**Page excerpt:**

Feb 3rd 2012, 18:34 by R.A. | WASHINGTON
WRITING on the surprisingly strong January jobs report, my colleague says:
Will the better tone to the jobs market deter the Federal Reserve from further monetary easing? Not yet. Ben Bernanke, the Federal Reserve chairman, acknowledged the moderately better tone to economic data yesterday, but the last official Fed statement and press conference strongly suggested the Fed is inclined to do more quantitative easing; we’d have to get more, and better, reports like this one to take that option off the table.
I agree that this report probably isn't enough to change the Fed's outlook. The jobs numbers beat expectations, but labour market improvement isn't a surprise to anyone; the private sector has been adding nearly 200,000 jobs a month for the past six months. When the Fed met in late January it knew things were better than they'd been in a while, if not quite this good. The report certaintly shouldn't deter the Fed from taking additional action. Even if the natural rate of unemployment has risen as high as 6.5%, the present unemployment rate of 8.3% implies quite a lot of labour market slack. Inflation has been falling in recent months, and the latest employment report shows that earnings growth has been muted, even as the pace of hiring has increased.
At the same time, I am a little concerned. The Fed's latest economic projections—which, remember, assume that the FOMC is following an appropriate monetary policy—have a central tendency for the unemployment rate of 8.2% to 8.5% in 2012. It's only February, and the figure is already at the low end of that range. Future inflation, as implied by 2-year breakevens, is up noticeably for the week, and rose above 2% on today's good news.
If we were to take the Fed at its word when it says that its projections imply optimal monetary policy, then we'd have to conclude that absent a deterioration in the labour-market situation in February any new easing would be off. The FOMC might even find itself walking back some of its commitment to low rates through 2014.

**Data block:**
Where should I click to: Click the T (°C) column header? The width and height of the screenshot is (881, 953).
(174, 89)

**What this task involves:**
Rewrite the jobs-report article starting at the words "I agree that" and stopping after "hiring has increased.", with "muted" changed to "subdued".

**Exercise output:**
I agree that this report probably isn't enough to change the Fed's outlook. The jobs numbers beat expectations, but labour market improvement isn't a surprise to anyone; the private sector has been adding nearly 200,000 jobs a month for the past six months. When the Fed met in late January it knew things were better than they'd been in a while, if not quite this good. The report certaintly shouldn't deter the Fed from taking additional action. Even if the natural rate of unemployment has risen as high as 6.5%, the present unemployment rate of 8.3% implies quite a lot of labour market slack. Inflation has been falling in recent months, and the latest employment report shows that earnings growth has been subdued, even as the pace of hiring has increased.